▶ _ASSIGNMENT_:
Once you find the line below that contains "Given: Click the 41% off badge", write it out along with every later line exactly as given, stopping only when the records end. Omit the pictures.

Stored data

^^^^

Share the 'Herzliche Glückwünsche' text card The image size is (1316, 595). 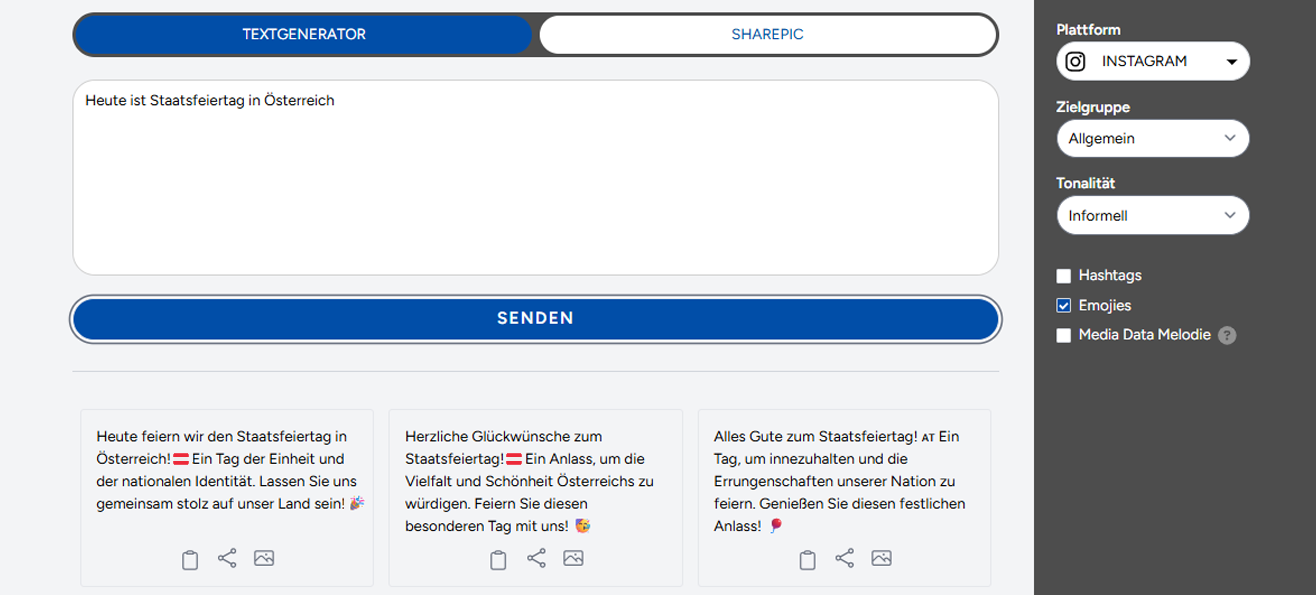(536, 558)
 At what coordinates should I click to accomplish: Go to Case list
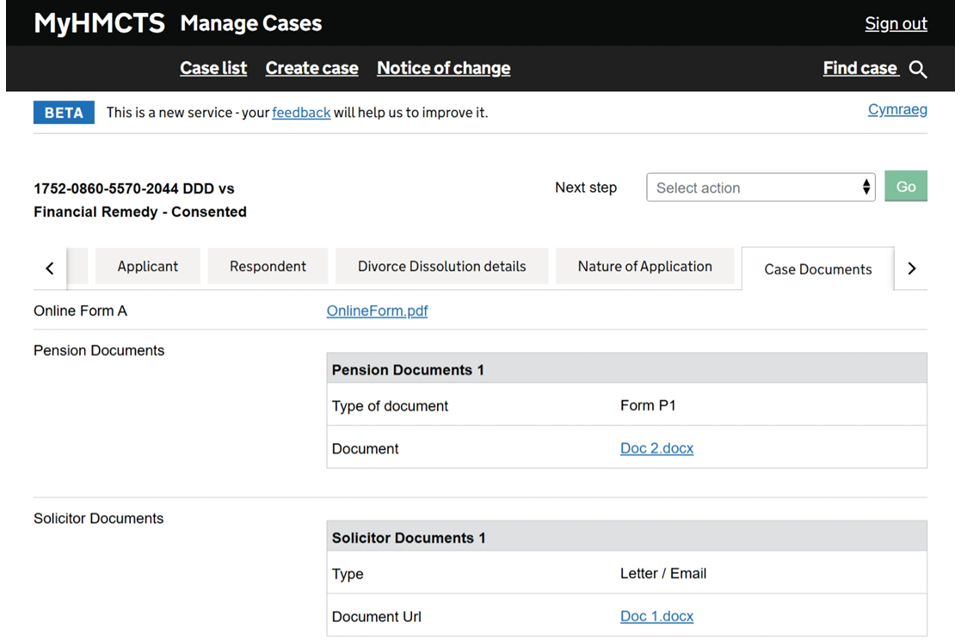coord(214,68)
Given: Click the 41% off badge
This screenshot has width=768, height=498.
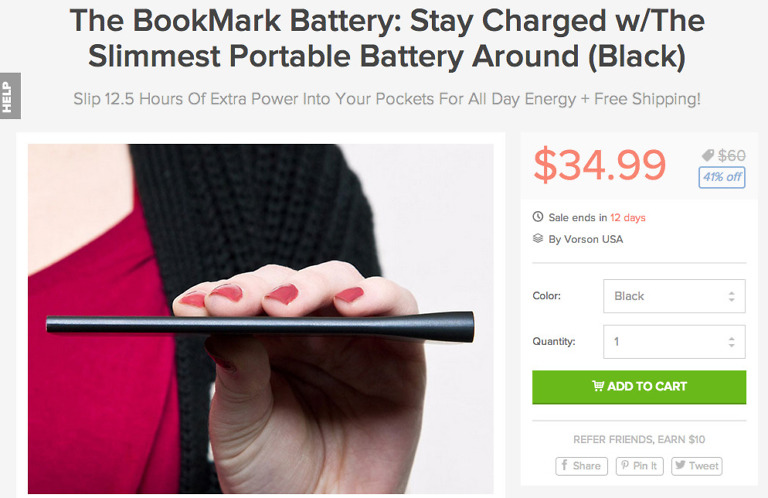Looking at the screenshot, I should click(722, 177).
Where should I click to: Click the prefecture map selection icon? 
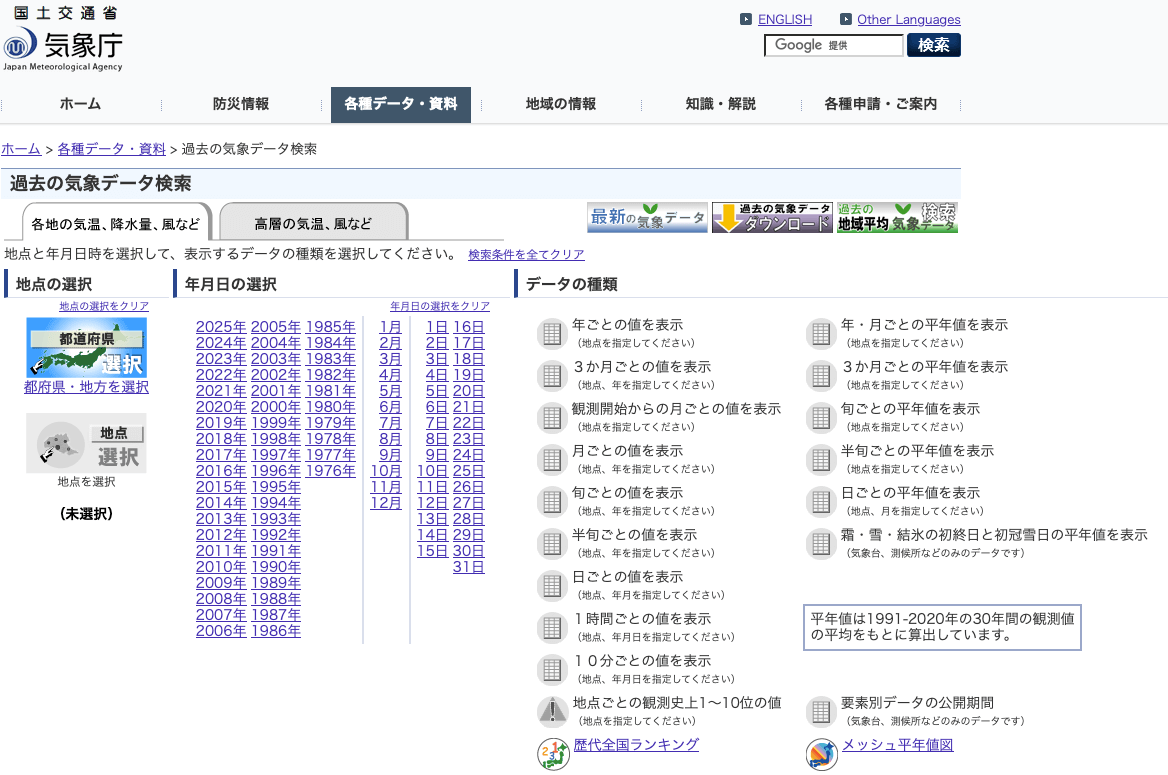click(86, 347)
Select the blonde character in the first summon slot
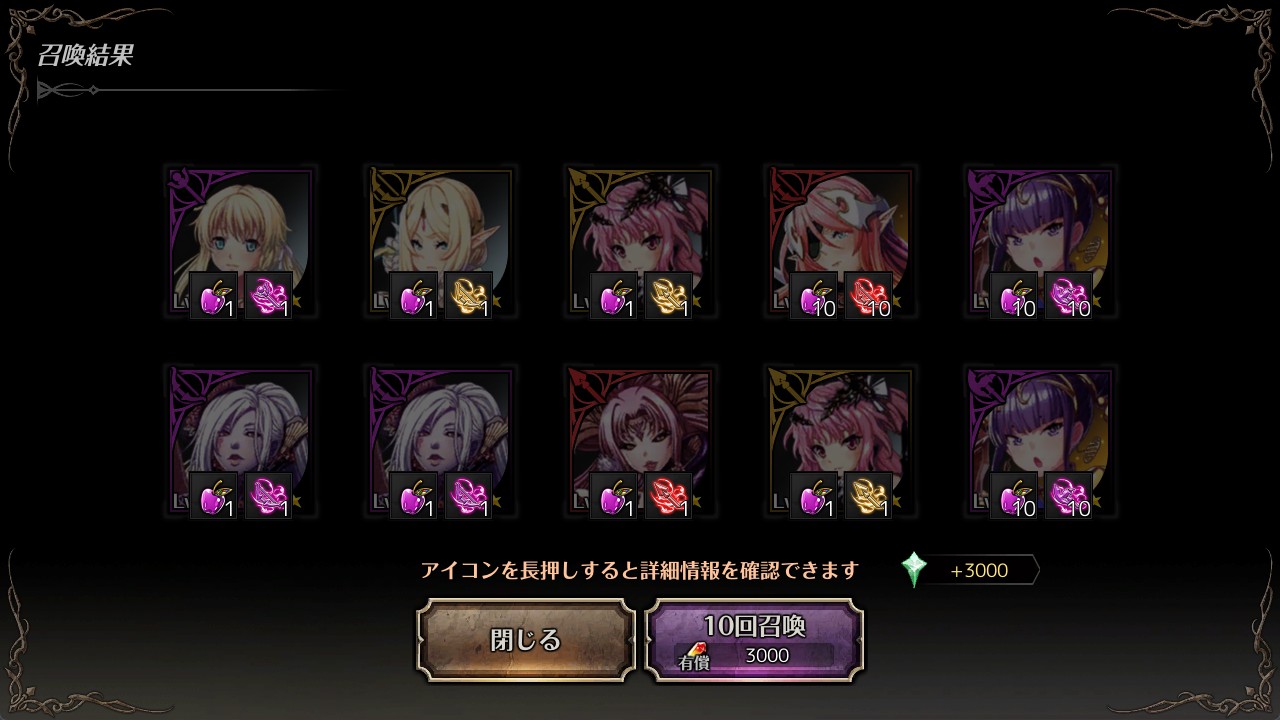 [240, 242]
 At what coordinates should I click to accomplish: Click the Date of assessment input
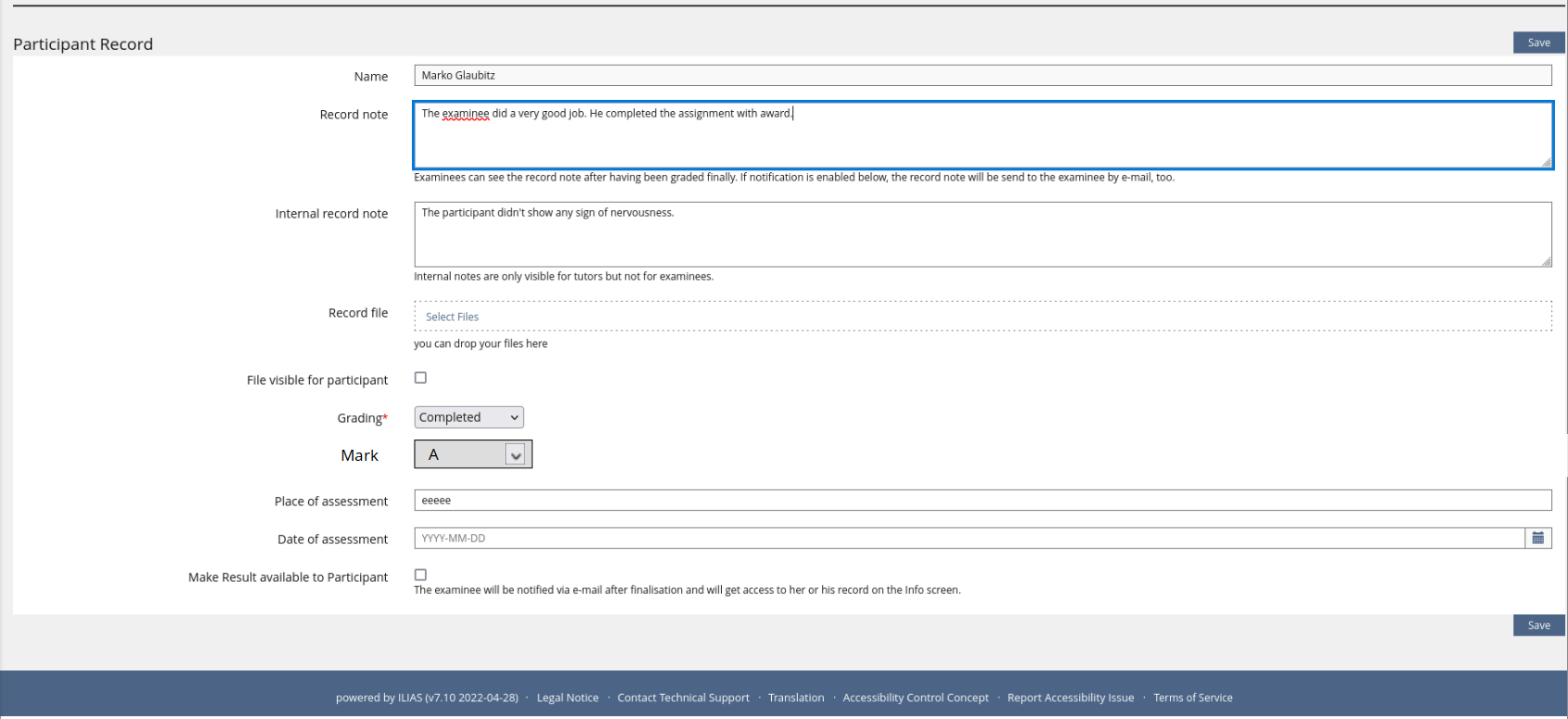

^^^^

▶ _WORKED SOLUTION_:
Given: Click the 41% off badge
This screenshot has width=768, height=498.
Looking at the screenshot, I should click(722, 177).
Where should I click to: Click the prefecture map selection icon? 
click(86, 347)
Select the blonde character in the first summon slot
 [240, 242]
 At what coordinates should I click to accomplish: Click the Date of assessment input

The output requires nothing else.